Source: IOSGVentures
This process is very complex, and developers need to deploy and maintain most of the infrastructure themselves, such as Ritual Node with customized service logic, Stable Diffusion Node, and Non-fungible Token Smart Contract.
Recommendation: Currently, the integration and deployment of custom models in inference networks is quite complex, and most networks do not support verification functionality at this stage. Applying AI technology to the front end provides developers with a relatively simple choice. If you need verification functionality, ZKML provider Giza is a good choice.
4. Proxy Network
The proxy network allows users to easily customize proxies. Such a network is composed of entities or Smart Contracts that can independently perform tasks, interact with each other, and interact with Block chain networks, all without direct human intervention. It is mainly aimed at LLM technology. For example, it can provide a GPT chatbot with a deep understanding of Ethereum. Currently, the tools for such chatbots are limited, and developers cannot develop complex applications on this basis.
Source: IOSGVentures
However, in the future, the proxy network will provide longer tools for agents to use, not only knowledge, but also the ability to call external APIs and perform specific tasks. Developers will be able to connect long agents together to build workflows. For example, writing Solidity smart contracts involves several specialized agents, including protocol design agents, Solidity development agents, code security review agents, and Solidity deployment agents.
Source: IOSGVentures
We coordinate the cooperation of these agents by using prompts and scenarios.
Examples of some proxy networks include Flock.ai, Myshell, Theoriq.

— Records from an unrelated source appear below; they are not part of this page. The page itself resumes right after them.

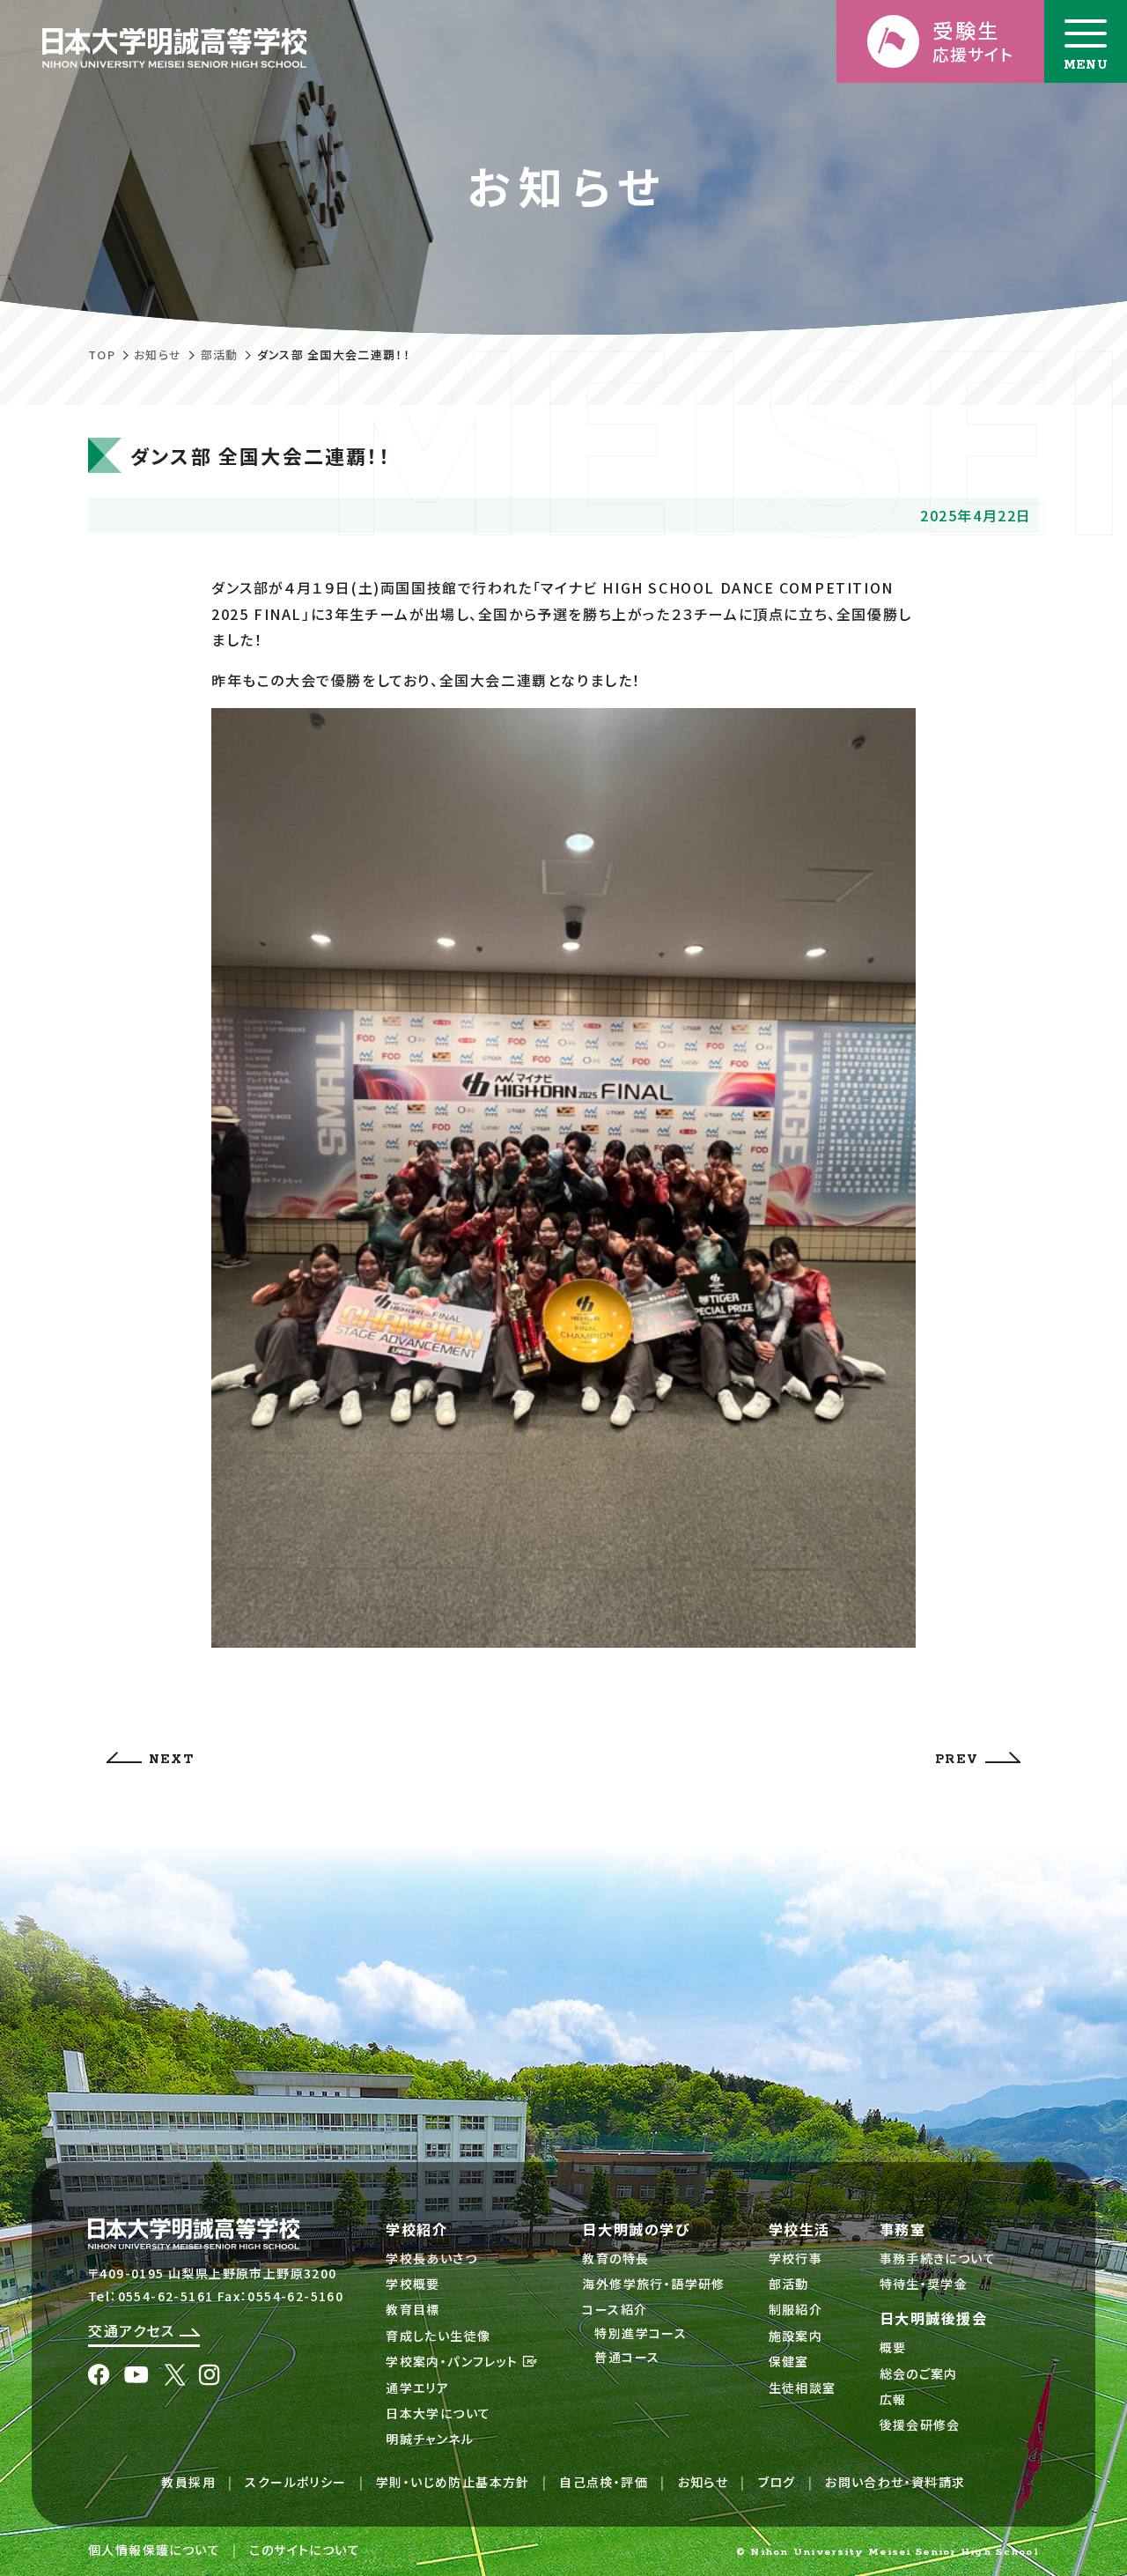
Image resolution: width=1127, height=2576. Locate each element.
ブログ (777, 2482)
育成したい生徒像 (438, 2335)
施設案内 (796, 2335)
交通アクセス (134, 2330)
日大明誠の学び (636, 2229)
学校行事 (796, 2258)
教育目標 (413, 2309)
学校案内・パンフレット (454, 2361)
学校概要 (413, 2283)
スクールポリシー (295, 2482)
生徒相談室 (802, 2387)
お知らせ (157, 354)
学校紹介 (416, 2229)
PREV (956, 1760)
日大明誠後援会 (934, 2318)
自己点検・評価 (603, 2482)
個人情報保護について (154, 2549)
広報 (893, 2399)
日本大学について (438, 2413)
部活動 (220, 354)
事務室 (903, 2229)
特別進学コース (640, 2333)
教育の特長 (615, 2258)
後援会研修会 (920, 2424)
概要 (893, 2347)
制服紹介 (796, 2309)
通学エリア (417, 2387)
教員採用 (188, 2482)
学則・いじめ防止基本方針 (453, 2482)
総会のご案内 (919, 2373)
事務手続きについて (938, 2258)
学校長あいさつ (431, 2258)
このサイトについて (304, 2549)
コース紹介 (614, 2309)
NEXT (171, 1760)
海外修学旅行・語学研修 (653, 2283)
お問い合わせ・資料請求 (895, 2482)
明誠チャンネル (430, 2438)
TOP (101, 354)
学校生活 (799, 2229)
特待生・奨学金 (924, 2283)
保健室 (789, 2361)
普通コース (626, 2357)
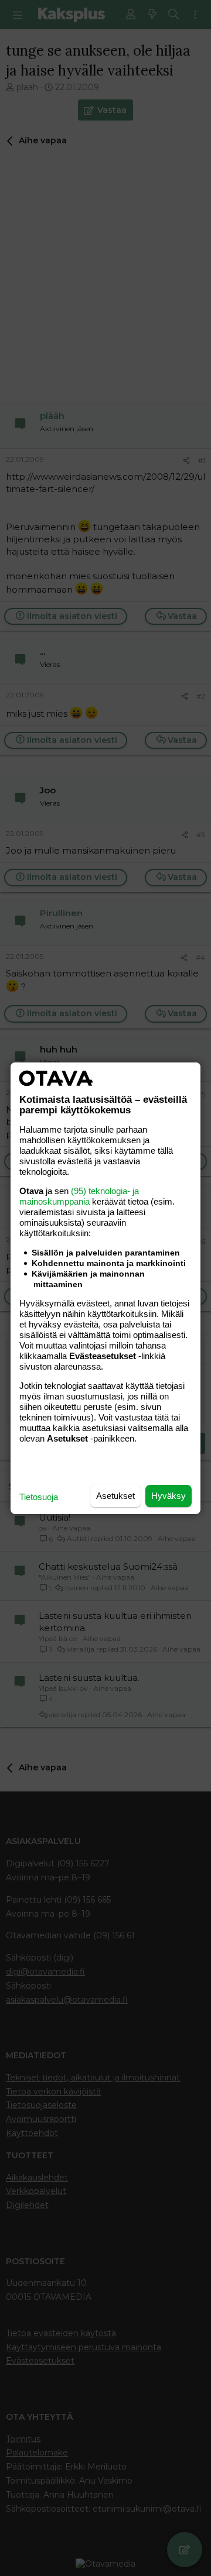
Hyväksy (168, 1496)
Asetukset (115, 1496)
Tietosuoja (38, 1497)
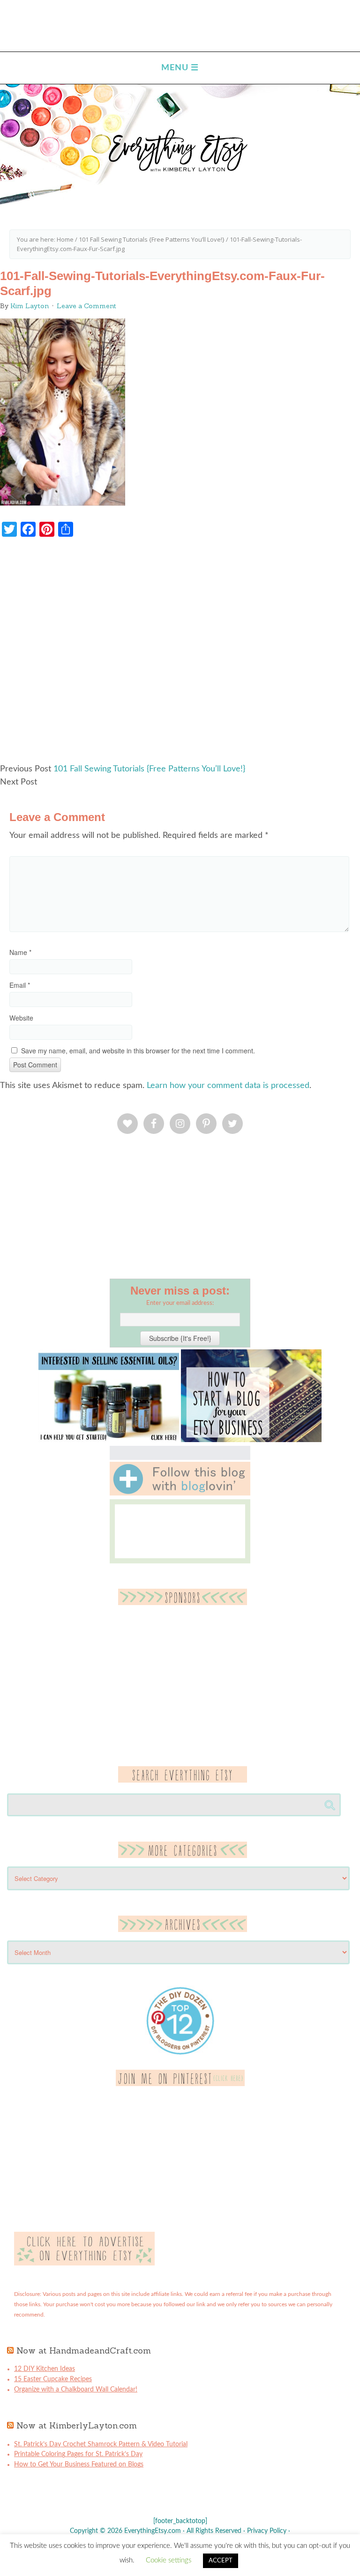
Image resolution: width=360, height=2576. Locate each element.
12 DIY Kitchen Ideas (44, 2369)
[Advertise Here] (84, 2263)
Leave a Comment (86, 306)
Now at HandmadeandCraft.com (83, 2350)
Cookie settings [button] (168, 2560)
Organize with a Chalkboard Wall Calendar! (75, 2389)
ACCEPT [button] (220, 2561)
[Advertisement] (180, 654)
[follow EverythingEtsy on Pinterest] (180, 2084)
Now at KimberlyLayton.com (76, 2425)
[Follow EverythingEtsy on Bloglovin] (180, 1493)
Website (21, 1017)
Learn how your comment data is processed (228, 1085)
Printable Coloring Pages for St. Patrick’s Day (78, 2454)
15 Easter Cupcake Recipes (53, 2379)
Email (19, 985)
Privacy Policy (266, 2531)
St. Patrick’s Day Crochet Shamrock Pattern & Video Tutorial (101, 2444)
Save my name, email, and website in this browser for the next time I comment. (138, 1050)
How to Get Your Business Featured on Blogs (78, 2464)
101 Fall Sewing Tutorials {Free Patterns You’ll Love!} (149, 769)
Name (20, 952)
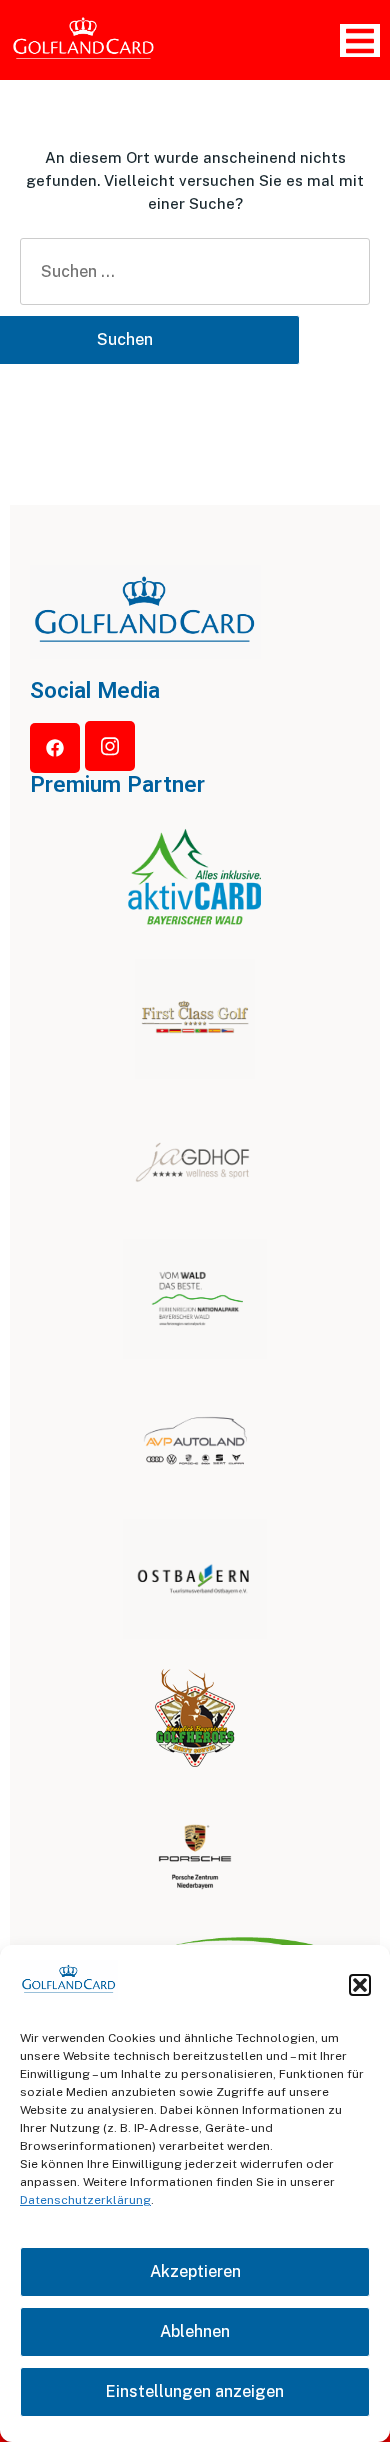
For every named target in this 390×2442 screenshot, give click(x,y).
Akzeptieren (195, 2271)
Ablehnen (195, 2331)
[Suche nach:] (195, 271)
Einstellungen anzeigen (195, 2391)
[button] (360, 1985)
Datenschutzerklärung (85, 2200)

Recommendation: Most of the current agents have relatively limited functions. For specific use cases, Web2 agents can better serve and have mature orchestration tools, such as Langchain, Llamaindex.
5. The Difference Between Proxy Network and Inference Network
The agent network is more focused on LLM, providing tools such as Langchain to integrate a large number of agents. In most cases, developers do not need to personally develop machine learning models, as the agent network has simplified the process of model development and deployment. They only need to link the necessary agents and tools. In many cases, end users will directly use these agents.
The inference network is the infrastructure support of the proxy network. It provides developers with lower-level access permissions. In normal circumstances, end users do not directly use the inference network. Developers need to deploy their own models, not limited to LLM, and they can use them through off-chain or on-chain access points.
Proxy networks and inference networks are not completely independent products. We have begun to see some vertically integrated products that offer both proxy and inference capabilities because these two functions rely on similar infrastructure.
6. New Opportunity Land
In addition to model inference, training, and agent networks, there are many new areas worth exploring in the web3 domain:
7. Future Prospects
We are currently observing the trend of vertical integration. By building a foundational computational layer, the network is able to support a variety of machine learning tasks, including training, inference, and proxy network services. This model is intended to provide a comprehensive one-stop solution for Web3 machine learning developers.
Currently, although on-chain reasoning is costly and slow, it provides excellent verifiability and seamless integration with backend systems (such as Smart Contract). I believe the future will move towards hybrid applications. Some reasoning processing will be done on the frontend or off-chain, while the critical and decisive reasoning will be completed on-chain. This model has already been applied on mobile devices. By leveraging the inherent characteristics of mobile devices, it can quickly run small models locally and migrate more complex tasks to the cloud for processing using larger LLM.